--- Required work ---
Write out the lines from the one containing "Open the All" through the one containing "[1246, 341]", unchanged.

--- Word and element pointing entries ---
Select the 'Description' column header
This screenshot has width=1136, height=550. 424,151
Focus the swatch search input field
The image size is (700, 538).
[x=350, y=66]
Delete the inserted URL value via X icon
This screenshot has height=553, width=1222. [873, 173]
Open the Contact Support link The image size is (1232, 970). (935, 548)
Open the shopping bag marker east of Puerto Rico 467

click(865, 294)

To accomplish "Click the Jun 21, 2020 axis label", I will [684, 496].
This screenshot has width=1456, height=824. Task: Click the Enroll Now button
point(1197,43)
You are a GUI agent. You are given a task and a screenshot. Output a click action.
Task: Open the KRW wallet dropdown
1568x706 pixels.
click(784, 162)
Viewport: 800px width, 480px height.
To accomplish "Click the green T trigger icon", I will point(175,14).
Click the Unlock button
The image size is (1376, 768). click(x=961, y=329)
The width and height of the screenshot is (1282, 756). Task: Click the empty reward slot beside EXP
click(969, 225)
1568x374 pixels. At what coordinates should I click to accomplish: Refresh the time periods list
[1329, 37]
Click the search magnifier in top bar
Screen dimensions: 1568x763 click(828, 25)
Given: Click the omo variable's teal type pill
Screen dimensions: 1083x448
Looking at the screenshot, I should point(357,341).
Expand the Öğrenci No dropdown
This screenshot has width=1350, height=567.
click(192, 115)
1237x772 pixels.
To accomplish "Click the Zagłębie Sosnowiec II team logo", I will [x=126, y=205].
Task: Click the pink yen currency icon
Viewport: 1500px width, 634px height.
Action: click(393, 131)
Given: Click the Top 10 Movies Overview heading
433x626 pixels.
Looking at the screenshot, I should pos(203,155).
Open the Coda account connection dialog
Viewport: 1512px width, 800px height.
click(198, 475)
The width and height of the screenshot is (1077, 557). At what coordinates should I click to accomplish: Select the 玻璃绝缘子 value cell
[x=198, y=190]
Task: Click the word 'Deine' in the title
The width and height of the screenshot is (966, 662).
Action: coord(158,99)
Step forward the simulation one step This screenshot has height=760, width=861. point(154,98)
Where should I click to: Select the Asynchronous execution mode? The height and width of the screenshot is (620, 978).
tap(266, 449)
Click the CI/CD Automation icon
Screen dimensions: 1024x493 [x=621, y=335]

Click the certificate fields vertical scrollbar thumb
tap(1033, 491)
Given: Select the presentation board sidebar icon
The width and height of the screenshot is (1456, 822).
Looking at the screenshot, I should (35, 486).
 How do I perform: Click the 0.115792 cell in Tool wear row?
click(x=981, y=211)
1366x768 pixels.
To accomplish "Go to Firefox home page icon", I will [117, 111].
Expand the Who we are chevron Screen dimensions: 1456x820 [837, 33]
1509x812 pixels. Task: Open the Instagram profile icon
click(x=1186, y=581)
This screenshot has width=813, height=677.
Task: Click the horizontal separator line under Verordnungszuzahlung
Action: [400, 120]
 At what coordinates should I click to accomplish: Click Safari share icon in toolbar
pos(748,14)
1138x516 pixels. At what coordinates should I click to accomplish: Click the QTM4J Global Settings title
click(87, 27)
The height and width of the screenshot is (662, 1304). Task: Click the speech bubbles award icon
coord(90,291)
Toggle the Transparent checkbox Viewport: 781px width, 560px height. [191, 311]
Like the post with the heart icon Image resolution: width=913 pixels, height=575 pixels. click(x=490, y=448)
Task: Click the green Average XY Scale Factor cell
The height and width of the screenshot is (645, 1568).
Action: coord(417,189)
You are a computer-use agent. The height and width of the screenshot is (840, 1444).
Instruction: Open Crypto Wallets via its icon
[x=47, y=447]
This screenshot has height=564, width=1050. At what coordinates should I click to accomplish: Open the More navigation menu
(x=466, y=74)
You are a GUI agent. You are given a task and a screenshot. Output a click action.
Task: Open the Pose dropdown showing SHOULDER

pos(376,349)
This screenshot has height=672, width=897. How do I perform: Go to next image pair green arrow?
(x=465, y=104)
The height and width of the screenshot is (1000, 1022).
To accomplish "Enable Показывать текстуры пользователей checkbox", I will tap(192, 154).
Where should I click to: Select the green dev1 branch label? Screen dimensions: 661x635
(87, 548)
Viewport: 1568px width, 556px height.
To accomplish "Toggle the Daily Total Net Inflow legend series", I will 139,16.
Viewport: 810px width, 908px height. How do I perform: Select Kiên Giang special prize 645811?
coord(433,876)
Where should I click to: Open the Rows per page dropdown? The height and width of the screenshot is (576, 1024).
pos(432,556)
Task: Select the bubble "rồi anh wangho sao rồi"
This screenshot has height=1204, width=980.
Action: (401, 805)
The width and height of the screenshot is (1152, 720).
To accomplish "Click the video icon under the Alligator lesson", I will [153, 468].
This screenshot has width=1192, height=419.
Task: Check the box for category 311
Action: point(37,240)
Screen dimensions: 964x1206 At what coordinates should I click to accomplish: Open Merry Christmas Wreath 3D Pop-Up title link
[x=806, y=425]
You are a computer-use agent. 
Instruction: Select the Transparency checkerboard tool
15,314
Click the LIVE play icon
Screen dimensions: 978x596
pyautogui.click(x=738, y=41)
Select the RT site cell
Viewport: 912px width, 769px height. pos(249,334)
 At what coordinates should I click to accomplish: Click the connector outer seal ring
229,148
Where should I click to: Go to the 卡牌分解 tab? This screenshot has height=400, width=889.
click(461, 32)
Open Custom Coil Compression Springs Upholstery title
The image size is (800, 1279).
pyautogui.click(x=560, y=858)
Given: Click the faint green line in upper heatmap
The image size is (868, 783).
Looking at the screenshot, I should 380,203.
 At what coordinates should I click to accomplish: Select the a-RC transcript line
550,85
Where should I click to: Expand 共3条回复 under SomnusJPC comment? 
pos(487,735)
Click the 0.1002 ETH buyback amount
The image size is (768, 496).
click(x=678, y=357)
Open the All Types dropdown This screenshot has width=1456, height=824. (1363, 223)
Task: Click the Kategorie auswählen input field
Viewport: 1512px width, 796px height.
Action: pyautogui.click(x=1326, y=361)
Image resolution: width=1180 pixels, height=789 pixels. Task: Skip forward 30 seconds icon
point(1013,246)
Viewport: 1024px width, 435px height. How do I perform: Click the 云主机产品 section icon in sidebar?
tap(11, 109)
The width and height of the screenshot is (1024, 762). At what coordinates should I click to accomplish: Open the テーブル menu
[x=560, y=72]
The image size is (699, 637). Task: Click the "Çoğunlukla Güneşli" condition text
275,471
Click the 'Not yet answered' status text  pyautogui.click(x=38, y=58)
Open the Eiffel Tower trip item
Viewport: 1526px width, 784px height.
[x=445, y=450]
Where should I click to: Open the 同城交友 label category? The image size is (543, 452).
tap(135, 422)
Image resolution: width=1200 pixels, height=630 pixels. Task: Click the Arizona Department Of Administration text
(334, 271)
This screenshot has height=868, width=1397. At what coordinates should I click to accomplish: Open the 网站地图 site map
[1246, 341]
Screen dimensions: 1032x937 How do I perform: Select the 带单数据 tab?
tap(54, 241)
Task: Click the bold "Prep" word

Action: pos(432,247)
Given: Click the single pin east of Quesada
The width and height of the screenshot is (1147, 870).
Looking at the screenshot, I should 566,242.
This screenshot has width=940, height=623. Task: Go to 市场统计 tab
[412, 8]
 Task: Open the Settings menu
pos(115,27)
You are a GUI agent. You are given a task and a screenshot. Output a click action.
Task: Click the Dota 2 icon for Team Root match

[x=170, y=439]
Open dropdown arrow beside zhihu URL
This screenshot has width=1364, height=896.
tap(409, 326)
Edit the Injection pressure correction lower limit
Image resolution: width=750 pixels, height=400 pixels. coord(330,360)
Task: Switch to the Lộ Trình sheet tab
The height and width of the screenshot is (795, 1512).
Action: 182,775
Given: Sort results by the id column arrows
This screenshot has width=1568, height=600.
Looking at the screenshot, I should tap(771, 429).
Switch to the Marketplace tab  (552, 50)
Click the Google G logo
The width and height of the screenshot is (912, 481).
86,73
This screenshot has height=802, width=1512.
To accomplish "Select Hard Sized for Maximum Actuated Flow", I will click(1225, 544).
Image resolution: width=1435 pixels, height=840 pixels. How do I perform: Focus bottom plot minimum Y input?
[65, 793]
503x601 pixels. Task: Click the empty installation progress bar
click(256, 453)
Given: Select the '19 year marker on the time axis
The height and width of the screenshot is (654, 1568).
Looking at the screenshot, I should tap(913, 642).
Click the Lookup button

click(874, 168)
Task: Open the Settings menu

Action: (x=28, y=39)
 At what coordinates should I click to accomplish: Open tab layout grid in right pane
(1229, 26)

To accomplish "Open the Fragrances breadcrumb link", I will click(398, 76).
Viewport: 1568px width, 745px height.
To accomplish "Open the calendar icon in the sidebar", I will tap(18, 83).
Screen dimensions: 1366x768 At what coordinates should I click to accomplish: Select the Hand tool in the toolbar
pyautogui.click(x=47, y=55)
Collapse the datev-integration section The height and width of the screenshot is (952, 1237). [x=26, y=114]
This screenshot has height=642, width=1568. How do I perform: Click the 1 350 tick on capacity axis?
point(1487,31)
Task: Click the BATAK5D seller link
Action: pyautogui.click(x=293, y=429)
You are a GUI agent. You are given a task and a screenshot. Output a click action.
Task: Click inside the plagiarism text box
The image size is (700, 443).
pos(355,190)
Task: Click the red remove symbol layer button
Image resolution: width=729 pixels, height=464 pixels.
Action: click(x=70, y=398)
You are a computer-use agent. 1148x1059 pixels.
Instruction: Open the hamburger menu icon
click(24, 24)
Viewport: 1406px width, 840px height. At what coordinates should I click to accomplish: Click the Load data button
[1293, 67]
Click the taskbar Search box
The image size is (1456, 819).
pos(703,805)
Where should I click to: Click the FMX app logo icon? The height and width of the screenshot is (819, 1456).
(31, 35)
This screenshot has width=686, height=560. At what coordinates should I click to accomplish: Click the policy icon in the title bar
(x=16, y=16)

--- Result of this task ---
Open the All Types dropdown This screenshot has width=1456, height=824. (1363, 223)
Task: Click the Kategorie auswählen input field
Viewport: 1512px width, 796px height.
Action: pyautogui.click(x=1326, y=361)
Image resolution: width=1180 pixels, height=789 pixels. Task: Skip forward 30 seconds icon
point(1013,246)
Viewport: 1024px width, 435px height. How do I perform: Click the 云主机产品 section icon in sidebar?
tap(11, 109)
The width and height of the screenshot is (1024, 762). At what coordinates should I click to accomplish: Open the テーブル menu
[x=560, y=72]
The image size is (699, 637). Task: Click the "Çoğunlukla Güneşli" condition text
275,471
Click the 'Not yet answered' status text  pyautogui.click(x=38, y=58)
Open the Eiffel Tower trip item
Viewport: 1526px width, 784px height.
[x=445, y=450]
Where should I click to: Open the 同城交友 label category? The image size is (543, 452).
tap(135, 422)
Image resolution: width=1200 pixels, height=630 pixels. Task: Click the Arizona Department Of Administration text
(334, 271)
This screenshot has height=868, width=1397. At what coordinates should I click to accomplish: Open the 网站地图 site map
[1246, 341]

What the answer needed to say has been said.